En l’espèce, par lettre recommandée réceptionnée par le cabinet Foncia le 25 octobre 2022, le conseil de M. et Mme [B] a demandé la transmission d’une copie des annexes au procès-verbal de l’assemblée générale du 16 septembre 2022 « et notamment de la feuille de présence émargée ainsi que des mandats de vote et le cas échéant des formulaires de vote par correspondance ».
Aucune réponse n’a été apportée à ce courrier.
M. et Mme [B] réitèrent leur demande de communication de pièces aux termes de leurs écritures dans lesquelles ils sollicitent, avant dire droit, la condamnation du syndicat des copropriétaires à leur communiquer sous astreinte les annexes du procès-verbal de l’assemblée litigieuse, « en ce compris les procurations de vote et les feuilles d’émargement ».
La délivrance des annexes des procès-verbaux des assemblées générales constitue un droit pour tout copropriétaire.
Le syndic doit répondre à cette demande sans contester son utilité et sa légitimité afin que soit respecté le droit pour tout copropriétaire de s’assurer de la régularité de l’assemblée générale.
Il sera par conséquent ordonné au syndicat des copropriétaires de communiquer à M. et Mme
[B] copie des annexes au procès-verbal de l’assemblée générale du 16 septembre 2022,
en ce compris les procurations de vote et les feuilles d’émargement dans un délai d’un mois suivant la signification du présent jugement, sous astreinte provisoire de 50 euros par jour de retard passé ce délai et pendant 200 jours.

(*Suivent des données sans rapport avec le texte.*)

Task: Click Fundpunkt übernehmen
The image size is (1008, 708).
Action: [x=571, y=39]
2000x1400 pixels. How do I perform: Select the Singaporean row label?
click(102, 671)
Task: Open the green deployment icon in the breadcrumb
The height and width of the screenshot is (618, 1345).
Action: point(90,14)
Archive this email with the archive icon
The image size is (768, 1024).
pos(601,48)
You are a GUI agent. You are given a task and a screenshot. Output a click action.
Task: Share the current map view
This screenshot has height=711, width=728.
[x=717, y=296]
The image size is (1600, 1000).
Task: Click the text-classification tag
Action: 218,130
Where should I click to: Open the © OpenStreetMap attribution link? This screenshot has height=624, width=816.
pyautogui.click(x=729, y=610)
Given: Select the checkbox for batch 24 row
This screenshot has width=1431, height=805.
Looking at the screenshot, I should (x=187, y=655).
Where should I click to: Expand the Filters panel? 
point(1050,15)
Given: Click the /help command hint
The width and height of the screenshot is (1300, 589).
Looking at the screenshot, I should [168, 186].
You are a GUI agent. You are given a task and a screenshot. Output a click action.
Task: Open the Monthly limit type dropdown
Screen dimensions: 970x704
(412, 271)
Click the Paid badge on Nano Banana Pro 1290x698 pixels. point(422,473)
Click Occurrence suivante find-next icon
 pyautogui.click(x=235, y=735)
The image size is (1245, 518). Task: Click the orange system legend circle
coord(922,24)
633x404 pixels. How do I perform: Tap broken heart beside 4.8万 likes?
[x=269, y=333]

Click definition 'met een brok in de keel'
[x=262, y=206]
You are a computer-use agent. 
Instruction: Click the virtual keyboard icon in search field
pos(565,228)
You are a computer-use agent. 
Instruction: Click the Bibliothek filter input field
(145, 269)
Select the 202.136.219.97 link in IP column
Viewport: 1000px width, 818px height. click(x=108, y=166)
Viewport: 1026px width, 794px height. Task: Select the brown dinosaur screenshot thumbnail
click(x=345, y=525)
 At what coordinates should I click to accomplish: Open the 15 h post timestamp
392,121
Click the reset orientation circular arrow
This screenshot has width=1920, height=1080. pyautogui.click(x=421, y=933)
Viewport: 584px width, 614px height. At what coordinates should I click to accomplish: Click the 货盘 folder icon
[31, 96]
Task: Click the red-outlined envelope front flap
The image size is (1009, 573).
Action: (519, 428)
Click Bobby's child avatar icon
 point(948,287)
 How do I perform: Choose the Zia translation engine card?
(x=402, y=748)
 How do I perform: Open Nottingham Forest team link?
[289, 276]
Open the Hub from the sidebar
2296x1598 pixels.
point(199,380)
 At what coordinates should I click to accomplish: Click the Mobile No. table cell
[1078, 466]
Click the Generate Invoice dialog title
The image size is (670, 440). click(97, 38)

Sur la demande d’annulation des résolutions n° 5, 6, 7, 8, 15 et 16
Les pièces versées aux débats ne permettent pas en l’état de statuer sur les demandes d’annulation des résolutions présentées par M. et Mme [B] aux termes de leur assignation.
Il convient en conséquence d’ordonner, sur le fondement de l’article 444 du code de procédure civile, la réouverture des débats pour permettre aux parties de conclure au regard des pièces qui seront produites par le syndicat des copropriétaires.
La demande de ce chef sera par conséquent réservée.
Sur les demandes accessoires
Partie perdante concernant la demande de production de pièces, le syndicat des copropriétaires sera condamné à payer à M. et Mme [B] la somme de 2.000 euros au titre de l’article 700 du code de procédure civile.
Les dépens seront réservés en fin de cause.
PAR CES MOTIFS
Le tribunal, statuant après débats publics, par jugement contradictoire rendu en premier ressort,
À titre liminaire,
ECARTE des débats les conclusions notifiées et les pièces produites après la clôture de l’instruction intervenue le 27 mars 2024, sauf en ce qu’elles portaient sur la révocation de l’ordonnance de clôture ;
Avant dire droit,
ORDONNE au syndicat des copropriétaires de l’immeuble situé [Adresse 4] de communiquer à M. [O] [B] et Mme [M] [E] épouse [B] copie des annexes au procès-verbal de l’assemblée générale du 16 septembre 2022, en ce compris les procurations de vote et les feuilles d’émargement dans un délai d’un mois suivant la signification du présent jugement, sous astreinte provisoire de 50 euros (cinquante euros) par jour de retard passé ce délai et pendant 200 jours ;
CONDAMNE le syndicat des copropriétaires de l’immeuble [Adresse 4] à payer à M. [O] [B] et Mme [M] [E] épouse [B] la somme de 2.000 euros (deux mille euros) sur le fondement de l’article 700 du code de procédure civile ;
RENVOIE la cause à l’audience de mise en état du mercredi 12 mars 2025 à 9h00 et invite M. [O] [B] et Mme [M] [E] épouse [B] à notifier leurs conclusions au regard des documents dont la communication est ordonnée au syndicat des copropriétaires ;
SURSOIT à statuer sur la demande d’annulation des résolutions n° 5, 6, 7, 8, 15 et 16 de l’assemblée générale du syndicat des copropriétaires de l’immeuble [Adresse 4] ;
RÉSERVE les dépens ;
Le présent jugement a été signé par le Président et le Greffier.